Imagine you have a Windows Network at work and you're stuck at home waiting for the plummer to fix the sink. No problem, just connect via VPN to your workplace, launch a Remote Desktop and in no time you're working in that piece of code you must deliver yesterday. Being this such a useful and common scenario, how come it is so hard to set up in Ubuntu?
Here's how I managed to connect to my workplace via VPN using Ubuntu. Let me say upfront that I'm not particularly happy with the result, and I'll try to do it some other way in the near future. But if you're desperate this will do. This is not an How To, but rather a step by step description of the tries and failures. Maybe it can help someone that finds the same error messages I've encountered. Well, here goes:
First I tried pptpconfig. Everything seemed to be properly configured, but all I got was the error message:
Cannot determine ethernet address for proxy ARP (Update: Actually this is not a problem. Just add noproxyarp to the pppd parameters.)
So I decided to install the Network Manager PPTP package:
sudo apt-get install network-manager-pptp
And restarted everything that depended on the package:
sudo /etc/dbus-1/event.d/25NetworkManager restart
sudo /etc/dbus-1/event.d/26NetworkManagerDispatcher restart
killall gnome-panel
nm-applet &
The killall and nm-applet commands are there to restart the Network Manager icon on your gnome panel. If for some reason the Network Manager icon does not appear (happened to me) just execute:
sudo /etc/dbus-1/event.d/25NetworkManager start
killall gnome-panel
nm-applet &
If you click the Network Manager icon now, you should have a "VPN Connections" entry. Just configure your own VPN connection and it should appear in the list of VPNs. Click it. If it works, you're in luck. If it doesn't, keep reading.
To keep an eye on what's going on with the VPN connection, just tail syslog:
sudo tail -f /var/log/syslog
That's how I found this error message:
(...) no currently active network device, won't activate VPN.
I googled for a while and found that if you want to use Network Manager to take care of your VPN, you cannot have a Wireless Connection manually configured. Oh boy... So I opened the manual configuration, saved my current configuration and in the properties of the Wireless connection ticked the box "Enable roaming mode". Because I have a somewhat odd configuration of routers at home, I also had to reconfigure all the routers, but I won't bother you with that.
My main problem with the roaming mode is that it stores the WEP password in the keyring. That's all fine and safe, but it means that when I login, besides having to enter my username and password I also have to put my keyring password! Very annoying!
On with the show. Connect VPN. More mysterious errors in syslog:
LCP terminated by peer (+ bunch of characters blogger won't let my type)
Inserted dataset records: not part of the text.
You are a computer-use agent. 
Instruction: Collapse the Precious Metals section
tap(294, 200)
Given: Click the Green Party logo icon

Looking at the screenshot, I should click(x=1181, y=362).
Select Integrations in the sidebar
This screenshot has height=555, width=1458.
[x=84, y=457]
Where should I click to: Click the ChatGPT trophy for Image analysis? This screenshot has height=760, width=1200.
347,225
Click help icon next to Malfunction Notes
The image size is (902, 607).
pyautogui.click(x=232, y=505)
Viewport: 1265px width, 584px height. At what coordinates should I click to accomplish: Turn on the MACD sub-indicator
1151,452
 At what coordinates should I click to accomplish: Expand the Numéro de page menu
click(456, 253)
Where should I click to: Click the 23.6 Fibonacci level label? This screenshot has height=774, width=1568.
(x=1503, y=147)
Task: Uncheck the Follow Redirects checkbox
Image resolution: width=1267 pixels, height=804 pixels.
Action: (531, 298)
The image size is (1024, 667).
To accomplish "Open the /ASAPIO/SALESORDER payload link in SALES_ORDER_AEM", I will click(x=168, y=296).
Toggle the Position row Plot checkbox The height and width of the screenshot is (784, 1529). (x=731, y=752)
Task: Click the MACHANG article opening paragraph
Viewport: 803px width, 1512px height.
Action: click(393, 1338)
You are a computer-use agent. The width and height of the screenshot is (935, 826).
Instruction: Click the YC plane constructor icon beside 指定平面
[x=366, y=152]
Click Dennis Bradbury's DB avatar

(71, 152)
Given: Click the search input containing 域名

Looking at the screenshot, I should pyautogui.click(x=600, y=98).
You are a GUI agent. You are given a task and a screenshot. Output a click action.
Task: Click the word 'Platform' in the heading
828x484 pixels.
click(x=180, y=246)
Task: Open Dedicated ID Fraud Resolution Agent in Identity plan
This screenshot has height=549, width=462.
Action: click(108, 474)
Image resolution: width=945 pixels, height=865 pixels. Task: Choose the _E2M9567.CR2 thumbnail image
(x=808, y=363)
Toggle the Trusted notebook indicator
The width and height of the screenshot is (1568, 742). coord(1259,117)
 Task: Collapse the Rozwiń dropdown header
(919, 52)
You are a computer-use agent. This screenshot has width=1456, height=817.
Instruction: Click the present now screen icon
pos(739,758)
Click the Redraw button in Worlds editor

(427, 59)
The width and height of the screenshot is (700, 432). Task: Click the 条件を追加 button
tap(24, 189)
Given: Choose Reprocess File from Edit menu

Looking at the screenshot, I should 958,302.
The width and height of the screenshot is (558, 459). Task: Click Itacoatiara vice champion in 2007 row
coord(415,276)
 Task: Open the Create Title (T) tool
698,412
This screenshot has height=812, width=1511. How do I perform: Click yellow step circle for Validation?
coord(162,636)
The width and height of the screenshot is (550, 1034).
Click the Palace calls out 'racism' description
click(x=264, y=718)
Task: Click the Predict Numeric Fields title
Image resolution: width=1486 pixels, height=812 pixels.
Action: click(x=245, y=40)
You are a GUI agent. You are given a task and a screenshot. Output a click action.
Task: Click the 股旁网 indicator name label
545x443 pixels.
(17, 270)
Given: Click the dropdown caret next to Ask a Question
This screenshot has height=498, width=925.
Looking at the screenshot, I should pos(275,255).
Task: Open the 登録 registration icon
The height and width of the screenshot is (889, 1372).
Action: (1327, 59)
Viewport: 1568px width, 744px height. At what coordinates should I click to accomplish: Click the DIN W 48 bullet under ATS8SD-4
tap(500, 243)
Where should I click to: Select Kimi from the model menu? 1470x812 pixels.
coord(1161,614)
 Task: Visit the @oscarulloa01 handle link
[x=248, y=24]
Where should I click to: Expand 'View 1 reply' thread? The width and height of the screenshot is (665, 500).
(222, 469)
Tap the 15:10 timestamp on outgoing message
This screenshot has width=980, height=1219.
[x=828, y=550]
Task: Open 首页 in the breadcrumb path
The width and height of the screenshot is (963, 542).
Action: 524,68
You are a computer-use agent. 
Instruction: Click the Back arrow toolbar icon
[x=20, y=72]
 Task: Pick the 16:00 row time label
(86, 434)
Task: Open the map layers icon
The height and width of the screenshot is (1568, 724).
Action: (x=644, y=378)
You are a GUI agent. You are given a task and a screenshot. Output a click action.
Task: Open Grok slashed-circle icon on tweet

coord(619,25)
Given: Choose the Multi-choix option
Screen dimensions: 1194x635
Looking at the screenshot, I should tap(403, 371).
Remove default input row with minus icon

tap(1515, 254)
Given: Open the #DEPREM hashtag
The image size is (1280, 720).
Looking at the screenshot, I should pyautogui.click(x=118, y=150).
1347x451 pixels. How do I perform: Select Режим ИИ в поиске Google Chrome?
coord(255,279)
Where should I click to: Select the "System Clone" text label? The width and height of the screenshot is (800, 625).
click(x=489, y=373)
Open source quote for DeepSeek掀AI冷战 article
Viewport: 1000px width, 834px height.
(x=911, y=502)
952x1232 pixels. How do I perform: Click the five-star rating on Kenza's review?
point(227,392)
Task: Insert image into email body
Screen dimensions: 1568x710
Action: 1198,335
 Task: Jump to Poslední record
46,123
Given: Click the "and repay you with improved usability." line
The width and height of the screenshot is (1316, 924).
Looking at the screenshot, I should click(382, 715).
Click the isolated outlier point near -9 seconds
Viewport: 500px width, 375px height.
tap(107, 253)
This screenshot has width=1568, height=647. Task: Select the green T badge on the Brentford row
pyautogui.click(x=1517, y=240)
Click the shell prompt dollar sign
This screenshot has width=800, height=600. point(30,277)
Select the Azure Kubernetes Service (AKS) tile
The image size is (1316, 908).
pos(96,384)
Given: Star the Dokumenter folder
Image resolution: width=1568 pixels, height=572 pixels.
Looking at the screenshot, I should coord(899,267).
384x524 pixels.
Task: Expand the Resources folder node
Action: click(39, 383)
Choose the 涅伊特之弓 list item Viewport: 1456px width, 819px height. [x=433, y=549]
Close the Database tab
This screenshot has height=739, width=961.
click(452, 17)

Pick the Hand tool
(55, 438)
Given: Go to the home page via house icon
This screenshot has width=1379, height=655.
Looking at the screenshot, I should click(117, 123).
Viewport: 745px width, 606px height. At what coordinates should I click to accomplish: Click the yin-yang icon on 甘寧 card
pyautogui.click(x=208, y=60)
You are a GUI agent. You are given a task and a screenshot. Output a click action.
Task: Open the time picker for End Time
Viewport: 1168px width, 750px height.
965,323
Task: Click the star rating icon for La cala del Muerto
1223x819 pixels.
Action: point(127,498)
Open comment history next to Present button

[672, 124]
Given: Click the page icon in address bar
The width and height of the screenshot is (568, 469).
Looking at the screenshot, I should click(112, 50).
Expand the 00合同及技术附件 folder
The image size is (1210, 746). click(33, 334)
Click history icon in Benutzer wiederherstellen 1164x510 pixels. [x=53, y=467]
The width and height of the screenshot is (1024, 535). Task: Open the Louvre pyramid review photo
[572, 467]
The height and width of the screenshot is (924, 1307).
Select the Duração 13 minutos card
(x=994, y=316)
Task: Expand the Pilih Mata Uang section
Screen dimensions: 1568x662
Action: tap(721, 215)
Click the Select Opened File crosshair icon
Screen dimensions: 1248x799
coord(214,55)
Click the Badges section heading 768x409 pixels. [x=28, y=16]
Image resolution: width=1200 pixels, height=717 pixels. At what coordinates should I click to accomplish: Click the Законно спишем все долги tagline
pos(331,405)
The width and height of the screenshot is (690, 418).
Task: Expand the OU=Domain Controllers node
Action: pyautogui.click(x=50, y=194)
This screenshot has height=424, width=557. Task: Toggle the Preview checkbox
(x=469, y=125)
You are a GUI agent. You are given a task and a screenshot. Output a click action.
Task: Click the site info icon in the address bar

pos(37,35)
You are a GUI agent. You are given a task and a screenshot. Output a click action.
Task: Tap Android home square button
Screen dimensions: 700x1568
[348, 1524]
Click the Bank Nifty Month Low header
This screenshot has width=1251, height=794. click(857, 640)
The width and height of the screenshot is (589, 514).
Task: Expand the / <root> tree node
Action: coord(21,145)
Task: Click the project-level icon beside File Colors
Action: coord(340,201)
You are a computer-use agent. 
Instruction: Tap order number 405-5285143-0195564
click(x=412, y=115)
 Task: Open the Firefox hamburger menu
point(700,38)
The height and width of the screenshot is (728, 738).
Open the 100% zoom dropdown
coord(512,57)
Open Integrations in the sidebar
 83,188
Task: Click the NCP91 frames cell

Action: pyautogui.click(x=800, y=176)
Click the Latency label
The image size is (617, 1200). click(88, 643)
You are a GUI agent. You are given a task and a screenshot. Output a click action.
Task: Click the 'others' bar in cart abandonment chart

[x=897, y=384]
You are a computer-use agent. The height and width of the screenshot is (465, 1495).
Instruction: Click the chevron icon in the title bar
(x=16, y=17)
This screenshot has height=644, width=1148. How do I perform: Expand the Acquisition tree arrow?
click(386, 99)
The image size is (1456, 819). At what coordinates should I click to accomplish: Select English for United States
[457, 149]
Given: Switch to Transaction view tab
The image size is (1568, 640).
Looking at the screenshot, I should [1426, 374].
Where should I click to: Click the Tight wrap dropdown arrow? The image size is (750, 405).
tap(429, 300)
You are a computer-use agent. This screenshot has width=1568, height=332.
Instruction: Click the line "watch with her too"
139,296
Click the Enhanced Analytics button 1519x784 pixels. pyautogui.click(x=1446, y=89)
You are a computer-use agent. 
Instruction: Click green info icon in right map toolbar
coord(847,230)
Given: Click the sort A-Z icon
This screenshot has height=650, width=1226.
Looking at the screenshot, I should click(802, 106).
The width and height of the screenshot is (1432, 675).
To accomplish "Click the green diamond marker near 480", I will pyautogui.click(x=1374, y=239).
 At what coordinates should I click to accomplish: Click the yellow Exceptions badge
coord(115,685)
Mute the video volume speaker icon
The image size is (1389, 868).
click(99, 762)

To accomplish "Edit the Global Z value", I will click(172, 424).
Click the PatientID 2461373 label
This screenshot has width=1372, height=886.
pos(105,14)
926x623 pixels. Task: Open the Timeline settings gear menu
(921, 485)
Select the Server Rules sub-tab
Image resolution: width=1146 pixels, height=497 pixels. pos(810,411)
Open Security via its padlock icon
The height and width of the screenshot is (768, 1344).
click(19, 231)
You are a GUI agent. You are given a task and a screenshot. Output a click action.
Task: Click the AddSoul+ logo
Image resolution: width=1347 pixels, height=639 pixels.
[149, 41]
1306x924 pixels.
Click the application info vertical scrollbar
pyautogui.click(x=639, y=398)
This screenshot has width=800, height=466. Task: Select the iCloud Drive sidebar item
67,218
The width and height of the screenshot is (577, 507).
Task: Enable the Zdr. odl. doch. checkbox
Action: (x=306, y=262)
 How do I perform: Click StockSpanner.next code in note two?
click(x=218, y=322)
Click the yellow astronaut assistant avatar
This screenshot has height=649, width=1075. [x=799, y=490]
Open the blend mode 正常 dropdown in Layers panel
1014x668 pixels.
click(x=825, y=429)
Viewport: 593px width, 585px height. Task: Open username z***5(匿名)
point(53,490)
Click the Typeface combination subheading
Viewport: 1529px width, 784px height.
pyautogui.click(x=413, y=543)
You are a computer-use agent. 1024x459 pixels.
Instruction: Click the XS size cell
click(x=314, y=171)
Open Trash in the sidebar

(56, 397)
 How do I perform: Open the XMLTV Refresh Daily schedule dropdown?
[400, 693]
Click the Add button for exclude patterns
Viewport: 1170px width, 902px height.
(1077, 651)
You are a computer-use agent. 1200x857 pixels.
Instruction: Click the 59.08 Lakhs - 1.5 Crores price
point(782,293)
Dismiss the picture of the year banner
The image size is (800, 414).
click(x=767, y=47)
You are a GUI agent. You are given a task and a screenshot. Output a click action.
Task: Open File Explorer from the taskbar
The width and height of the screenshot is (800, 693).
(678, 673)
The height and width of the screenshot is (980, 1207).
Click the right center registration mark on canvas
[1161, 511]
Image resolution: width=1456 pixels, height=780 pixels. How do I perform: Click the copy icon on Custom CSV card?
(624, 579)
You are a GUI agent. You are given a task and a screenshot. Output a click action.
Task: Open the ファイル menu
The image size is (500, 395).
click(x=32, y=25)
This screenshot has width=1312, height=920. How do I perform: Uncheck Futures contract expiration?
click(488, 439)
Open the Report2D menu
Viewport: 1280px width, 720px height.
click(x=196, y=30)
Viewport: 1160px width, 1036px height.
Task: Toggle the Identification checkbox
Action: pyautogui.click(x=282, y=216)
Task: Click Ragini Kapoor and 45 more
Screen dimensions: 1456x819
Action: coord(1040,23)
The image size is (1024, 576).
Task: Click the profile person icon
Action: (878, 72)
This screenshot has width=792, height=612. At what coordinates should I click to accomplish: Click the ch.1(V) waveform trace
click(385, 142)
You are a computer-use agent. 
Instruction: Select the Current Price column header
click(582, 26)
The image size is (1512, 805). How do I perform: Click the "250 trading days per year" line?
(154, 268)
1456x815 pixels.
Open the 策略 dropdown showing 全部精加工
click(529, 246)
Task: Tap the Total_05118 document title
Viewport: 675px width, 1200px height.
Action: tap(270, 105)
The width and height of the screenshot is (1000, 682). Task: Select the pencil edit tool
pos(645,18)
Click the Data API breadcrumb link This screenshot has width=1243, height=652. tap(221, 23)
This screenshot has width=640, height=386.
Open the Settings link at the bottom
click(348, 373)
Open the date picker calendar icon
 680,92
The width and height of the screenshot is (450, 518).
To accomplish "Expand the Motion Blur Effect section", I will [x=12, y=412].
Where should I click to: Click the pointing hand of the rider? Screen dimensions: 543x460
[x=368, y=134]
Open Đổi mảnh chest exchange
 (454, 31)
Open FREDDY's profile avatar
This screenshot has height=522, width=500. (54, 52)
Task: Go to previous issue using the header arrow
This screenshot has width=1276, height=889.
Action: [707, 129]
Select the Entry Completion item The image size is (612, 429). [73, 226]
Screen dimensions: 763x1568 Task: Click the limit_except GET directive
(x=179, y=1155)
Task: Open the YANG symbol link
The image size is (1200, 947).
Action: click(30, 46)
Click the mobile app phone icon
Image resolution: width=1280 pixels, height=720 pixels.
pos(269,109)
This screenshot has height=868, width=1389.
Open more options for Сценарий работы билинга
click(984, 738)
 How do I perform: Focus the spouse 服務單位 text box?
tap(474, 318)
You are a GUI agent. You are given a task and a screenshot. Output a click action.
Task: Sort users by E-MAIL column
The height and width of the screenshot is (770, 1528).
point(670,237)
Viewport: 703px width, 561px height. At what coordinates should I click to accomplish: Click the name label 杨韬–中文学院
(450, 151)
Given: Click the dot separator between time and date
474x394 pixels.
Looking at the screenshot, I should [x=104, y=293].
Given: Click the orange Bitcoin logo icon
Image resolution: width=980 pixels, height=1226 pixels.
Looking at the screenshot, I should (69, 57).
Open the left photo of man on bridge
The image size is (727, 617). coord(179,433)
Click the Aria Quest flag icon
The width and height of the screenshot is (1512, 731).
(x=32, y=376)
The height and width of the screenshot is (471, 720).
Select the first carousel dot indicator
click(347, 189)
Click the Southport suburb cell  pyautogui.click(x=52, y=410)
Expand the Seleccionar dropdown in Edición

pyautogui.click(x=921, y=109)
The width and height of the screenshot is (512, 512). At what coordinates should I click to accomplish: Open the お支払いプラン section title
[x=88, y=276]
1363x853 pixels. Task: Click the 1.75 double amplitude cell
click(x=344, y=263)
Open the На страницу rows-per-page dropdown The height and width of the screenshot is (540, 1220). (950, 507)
This is a funny one! First because it was a bit lost in the middle of a bunch of error messages. Second because, at least to me, it means absolutely nothing! Using a bit of intuition I thought it might be an authentication problem, so I just ticked all the boxes in the "Authentication" tab in the VPN configuration dialog and... it worked! I have a VPN connection to my workplace!
Just for wrap up, here's what I didn't like about all this:
- It's a lot of work for something so common.
- Because the WEP is in the keyring I must enter the keyring password each time I login.
- I must use roaming for my wireless connection. This means the router must do the configuration, and my routers suck at that.
- PPTP logs are there for the people who know the code or the protocol by heart.
I'll probably just revert to my old configuration and try a new way of connecting via VPN.I got back to my old configuration and managed to configure the VPN in a different way.
3 comments:
The reason for this turns out to be because the default behaviour of the included vpn client is to re-use the IP address that the Hotspot network has assigned to the machine's wireless connection for the VPN connection. The VPN server doesn't like that.